How can we reduce the dangers of child abuse at this time?

Dr. Colby: We need to truly “come together” as has been the mantra in our nation lately. It is our responsibility to help each other to successfully get through this period of time. What we can certainly do is to check on our neighbors and friends, give a phone call, drop off a note, and connect with others, while maintaining physical distance.

As pediatric healthcare providers, pediatrician offices, daycares, early intervention programs, etc. we can reach out to the caregivers, particularly those who may have more of the risk factors that can contribute to the risk for abuse. Reach out and check in, see how they are doing, how the kids are doing, and offer an empathetic ear and ideas for the kids. These folks know the families and have a relationship often with the families, so reach out!

Also, nurses and healthcare providers are mandated reporters, therefore it is federal law that they report suspected child abuse.

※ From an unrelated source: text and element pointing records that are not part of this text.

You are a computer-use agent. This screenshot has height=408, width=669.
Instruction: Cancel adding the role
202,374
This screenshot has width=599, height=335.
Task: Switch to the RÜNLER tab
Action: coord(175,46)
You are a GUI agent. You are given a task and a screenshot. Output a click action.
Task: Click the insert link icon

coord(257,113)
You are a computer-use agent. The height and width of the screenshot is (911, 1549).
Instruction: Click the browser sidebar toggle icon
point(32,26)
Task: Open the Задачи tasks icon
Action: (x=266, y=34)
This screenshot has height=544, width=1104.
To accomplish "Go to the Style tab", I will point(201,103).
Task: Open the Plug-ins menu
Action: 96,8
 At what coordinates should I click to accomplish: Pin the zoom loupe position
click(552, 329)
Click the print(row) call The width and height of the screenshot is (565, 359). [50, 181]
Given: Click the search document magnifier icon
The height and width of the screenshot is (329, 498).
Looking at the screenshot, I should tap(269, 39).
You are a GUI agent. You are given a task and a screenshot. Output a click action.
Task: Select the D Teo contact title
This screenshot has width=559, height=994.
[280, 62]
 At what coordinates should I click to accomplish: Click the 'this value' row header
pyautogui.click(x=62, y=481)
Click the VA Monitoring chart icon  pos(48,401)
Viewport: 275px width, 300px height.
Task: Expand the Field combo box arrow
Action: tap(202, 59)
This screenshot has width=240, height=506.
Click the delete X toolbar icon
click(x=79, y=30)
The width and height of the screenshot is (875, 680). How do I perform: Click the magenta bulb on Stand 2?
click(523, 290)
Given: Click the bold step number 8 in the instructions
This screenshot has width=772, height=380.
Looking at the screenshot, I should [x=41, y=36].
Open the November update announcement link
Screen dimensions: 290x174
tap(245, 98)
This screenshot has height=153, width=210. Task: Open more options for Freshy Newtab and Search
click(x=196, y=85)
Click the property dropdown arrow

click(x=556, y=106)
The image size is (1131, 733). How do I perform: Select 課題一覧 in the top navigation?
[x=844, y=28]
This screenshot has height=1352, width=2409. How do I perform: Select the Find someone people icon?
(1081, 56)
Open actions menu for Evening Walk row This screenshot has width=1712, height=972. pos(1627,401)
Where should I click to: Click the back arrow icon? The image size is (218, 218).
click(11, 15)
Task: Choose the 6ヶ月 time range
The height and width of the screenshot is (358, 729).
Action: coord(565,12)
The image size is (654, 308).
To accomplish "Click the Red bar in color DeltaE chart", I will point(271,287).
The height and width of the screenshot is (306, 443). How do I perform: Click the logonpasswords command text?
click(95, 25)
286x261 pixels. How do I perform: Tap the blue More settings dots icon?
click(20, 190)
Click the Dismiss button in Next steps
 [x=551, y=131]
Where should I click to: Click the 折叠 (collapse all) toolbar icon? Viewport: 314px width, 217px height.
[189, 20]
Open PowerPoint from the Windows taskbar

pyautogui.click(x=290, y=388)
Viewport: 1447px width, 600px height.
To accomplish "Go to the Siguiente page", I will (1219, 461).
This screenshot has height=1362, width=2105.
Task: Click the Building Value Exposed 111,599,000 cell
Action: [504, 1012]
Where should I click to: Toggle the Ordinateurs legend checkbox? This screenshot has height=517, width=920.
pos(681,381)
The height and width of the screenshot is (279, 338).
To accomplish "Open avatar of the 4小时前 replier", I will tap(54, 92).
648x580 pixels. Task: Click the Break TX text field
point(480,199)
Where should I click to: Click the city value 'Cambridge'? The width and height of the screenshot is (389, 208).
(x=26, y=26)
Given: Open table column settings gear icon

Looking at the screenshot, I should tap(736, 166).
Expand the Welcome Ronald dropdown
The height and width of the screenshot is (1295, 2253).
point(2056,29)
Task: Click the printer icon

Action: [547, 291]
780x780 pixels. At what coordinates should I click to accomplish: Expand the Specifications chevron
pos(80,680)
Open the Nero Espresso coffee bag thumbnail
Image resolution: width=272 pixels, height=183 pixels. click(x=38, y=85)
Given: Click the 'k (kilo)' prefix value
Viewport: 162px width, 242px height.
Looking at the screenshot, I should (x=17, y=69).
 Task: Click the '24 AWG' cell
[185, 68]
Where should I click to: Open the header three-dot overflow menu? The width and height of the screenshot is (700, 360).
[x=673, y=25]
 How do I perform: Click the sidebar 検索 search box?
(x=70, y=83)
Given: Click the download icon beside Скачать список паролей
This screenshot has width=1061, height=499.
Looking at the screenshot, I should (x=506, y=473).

The reporter does not have to “prove” such abuse; that task is up to the Child Welfare Agency. But any suspicion of child abuse must be reported. [To make such a report, contact your state child abuse protection agency or call the Childhelp National Child Abuse Hotline at 1-800-422-4453 ]

Dr. Colby: tips for all parents and caregivers to reduce family stresses

  • Give yourself a break! Keep expectations of yourself as a caregiver and of your child/ren realistic and in check. [many times abusive caregivers have higher expectations for a child, that may even be above their capacity developmentally, and when the child does not live up to that expectation, the caregiver becomes frustrated and that is when physical abuse may be more likely to occur]. It’s OK if there are dishes in the sink, or laundry in the basket. There are really worse scenarios.
  • When you feel yourself getting frustrated, take a slow deep breath, hold a few seconds, and slowly exhale, then slowly count from ten to one backwards, before you respond or react.
  • Look for silver linings. Maybe even make it a family activity, before bed or during a meal, ask “What is a good thing about today?” Even if it is a small or silly good thing.
  • Never ever shake a baby! If the baby is clean, and fed, and seems all right, place the baby in its crib and step away, put on the TV or put headphones on and listen to music, being sure to check on the baby periodically, but never ever shake a baby!
  • Practice self-care. Get enough sleep, eat healthy if possible, get exercise or incorporate movement into every day, go outside, yoga, meditation, prayer, relaxation techniques, stay connected to others whether email, text, phone, skype/zoom. Turn off the news – you don’t need to be exposed all day long to the news.
  • Know that you are not alone – Frustration with stress is normal. Childrearing is rewarding, but also can be tiring. If you can connect in some way with other parents/caregivers to share ideas and empathize, across back yards, via phone or technology. Talk to someone you know. Reach out to a healthcare provider or clergy member.
  • Always remember: children pick up on the anxiety of those adults around them!